If you had told 14 year old me that this is where I would be when I was 21, that little annoying teenager would have jumped around like a hyperactive Chihuahua on crack. Now it’s surreal.

New York was the city I wanted to move to because it had pretty lights and musicals and was the first city I went to that was bigger than Boston. Now I’ve been to Los Angeles, San Diego, Berlin, Prague, Rome, Venice, Dublin, Cardiff, and Edinburgh. Now I’ve lived in London. London has my heart unconditionally, and being here makes me realize even more how much I miss it. London is...cleaner. More comfortable. Full of British men who are too awkward and self-conscious to make eye-contact, let alone start cat-calling (seriously, male populace of NYC: come up with a more original nickname for me than “Red.” It's not even my real color).

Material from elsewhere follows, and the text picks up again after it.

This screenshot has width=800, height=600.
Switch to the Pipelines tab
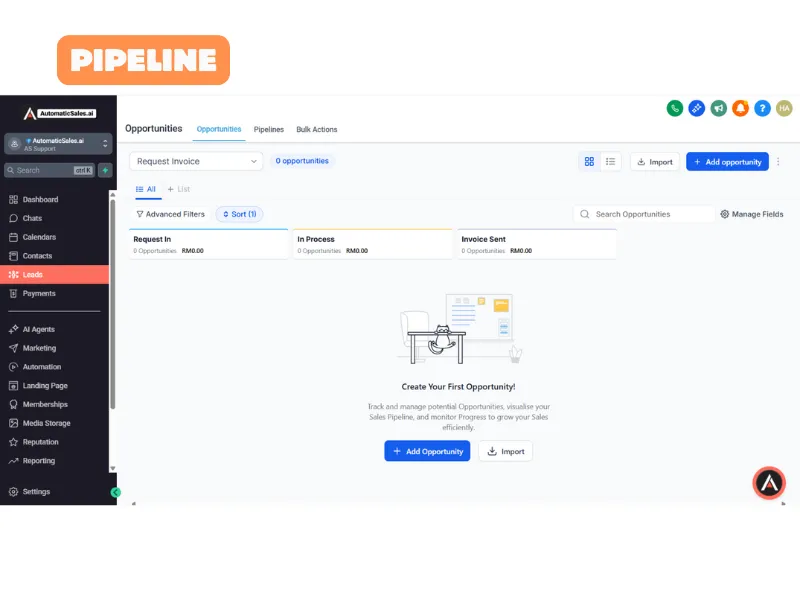(x=268, y=130)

That’s not to say I’m not happy to be here. When I came down for my interview over a month ago, I couldn’t help but feel a little rekindle of my old teenage Broadway dreams as I walked through Time Square.

And I can check this off my list: live in a crappy apartment in New York. I’m fairly certain I saw my first squashed cockroach on the stairs today. I live with two students who go to Columbia and are majoring in areas so intellectual that I didn’t even understand the titles. They’re also both male and from India. The kitchen looks like the behind-the-scenes of an ethnic restaurant that failed the health exam. The elevator is straight out of a horror movie.

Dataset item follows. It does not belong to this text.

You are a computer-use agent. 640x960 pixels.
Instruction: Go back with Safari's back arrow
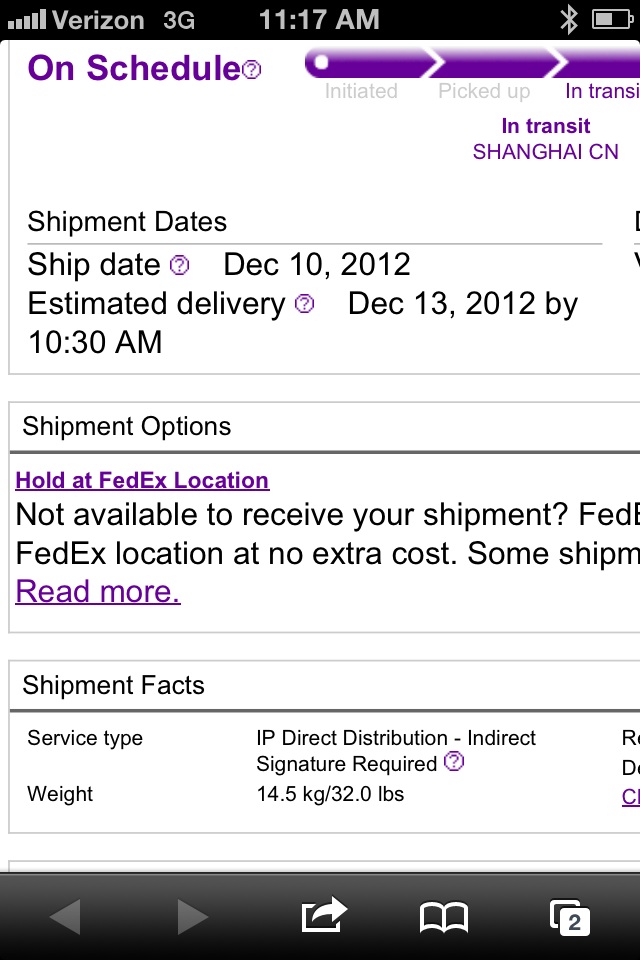[65, 916]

The sane part of me knows that these things should bother me. But I can’t stop smiling and laughing. It’s like I’m already at that point in the future when I can look back on this and laugh. In a completely ridiculous, slightly masochistic sense, it feels amazing to be living somewhere that I know would make my sister cringe. I had a laughing fit in the shower after the water turned from scalding to ice that was so strong that I had to lean against the wall, naked and shaking with laughter. You know, leaning against the wall naked was probably not the best choice in retrospect...

I’m a writer. I can hardly afford food and I moved to NYC for the summer. I’m an intern at a film and television studio. I’m here and I’m doing this.

You know, if I can’t be successful and famous (and if I can’t be Jennifer Lawrence) then this is exactly where I want to be.